Dataset content:
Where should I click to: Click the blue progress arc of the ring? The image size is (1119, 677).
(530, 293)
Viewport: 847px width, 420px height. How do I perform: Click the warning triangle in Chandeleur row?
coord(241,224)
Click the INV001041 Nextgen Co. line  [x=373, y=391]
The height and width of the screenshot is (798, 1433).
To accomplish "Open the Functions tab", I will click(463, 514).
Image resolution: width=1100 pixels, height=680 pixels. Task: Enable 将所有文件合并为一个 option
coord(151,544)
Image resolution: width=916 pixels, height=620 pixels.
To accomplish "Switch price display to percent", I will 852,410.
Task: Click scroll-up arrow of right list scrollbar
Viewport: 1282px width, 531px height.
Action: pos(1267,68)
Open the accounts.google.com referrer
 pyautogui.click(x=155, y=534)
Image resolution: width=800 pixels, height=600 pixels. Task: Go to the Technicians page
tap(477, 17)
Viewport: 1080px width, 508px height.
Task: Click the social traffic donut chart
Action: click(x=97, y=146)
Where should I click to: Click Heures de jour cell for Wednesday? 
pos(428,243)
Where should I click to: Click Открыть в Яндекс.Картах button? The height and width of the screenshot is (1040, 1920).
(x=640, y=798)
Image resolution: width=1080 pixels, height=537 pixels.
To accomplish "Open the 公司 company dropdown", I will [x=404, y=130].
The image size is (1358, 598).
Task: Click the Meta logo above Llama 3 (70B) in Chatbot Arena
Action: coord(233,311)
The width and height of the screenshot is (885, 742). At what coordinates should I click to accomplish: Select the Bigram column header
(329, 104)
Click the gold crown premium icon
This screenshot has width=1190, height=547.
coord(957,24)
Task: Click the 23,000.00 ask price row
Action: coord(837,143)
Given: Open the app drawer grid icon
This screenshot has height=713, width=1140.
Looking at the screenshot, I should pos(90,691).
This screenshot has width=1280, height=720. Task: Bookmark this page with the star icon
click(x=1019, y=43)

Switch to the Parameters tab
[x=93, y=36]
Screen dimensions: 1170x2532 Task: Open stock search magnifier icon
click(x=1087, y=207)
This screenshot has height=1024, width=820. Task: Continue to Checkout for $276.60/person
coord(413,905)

Exercise aim: Go through the material above and set each line down verbatim.

Solution to this problem:
Where should I click to: Click the blue progress arc of the ring? The image size is (1119, 677).
(530, 293)
Viewport: 847px width, 420px height. How do I perform: Click the warning triangle in Chandeleur row?
coord(241,224)
Click the INV001041 Nextgen Co. line  [x=373, y=391]
The height and width of the screenshot is (798, 1433).
To accomplish "Open the Functions tab", I will click(463, 514).
Image resolution: width=1100 pixels, height=680 pixels. Task: Enable 将所有文件合并为一个 option
coord(151,544)
Image resolution: width=916 pixels, height=620 pixels.
To accomplish "Switch price display to percent", I will 852,410.
Task: Click scroll-up arrow of right list scrollbar
Viewport: 1282px width, 531px height.
Action: pos(1267,68)
Open the accounts.google.com referrer
 pyautogui.click(x=155, y=534)
Image resolution: width=800 pixels, height=600 pixels. Task: Go to the Technicians page
tap(477, 17)
Viewport: 1080px width, 508px height.
Task: Click the social traffic donut chart
Action: click(x=97, y=146)
Where should I click to: Click Heures de jour cell for Wednesday? 
pos(428,243)
Where should I click to: Click Открыть в Яндекс.Картах button? The height and width of the screenshot is (1040, 1920).
(x=640, y=798)
Image resolution: width=1080 pixels, height=537 pixels.
To accomplish "Open the 公司 company dropdown", I will [x=404, y=130].
The image size is (1358, 598).
Task: Click the Meta logo above Llama 3 (70B) in Chatbot Arena
Action: coord(233,311)
The width and height of the screenshot is (885, 742). At what coordinates should I click to accomplish: Select the Bigram column header
(329, 104)
Click the gold crown premium icon
This screenshot has width=1190, height=547.
coord(957,24)
Task: Click the 23,000.00 ask price row
Action: coord(837,143)
Given: Open the app drawer grid icon
This screenshot has height=713, width=1140.
Looking at the screenshot, I should pos(90,691).
This screenshot has width=1280, height=720. Task: Bookmark this page with the star icon
click(x=1019, y=43)

Switch to the Parameters tab
[x=93, y=36]
Screen dimensions: 1170x2532 Task: Open stock search magnifier icon
click(x=1087, y=207)
This screenshot has height=1024, width=820. Task: Continue to Checkout for $276.60/person
coord(413,905)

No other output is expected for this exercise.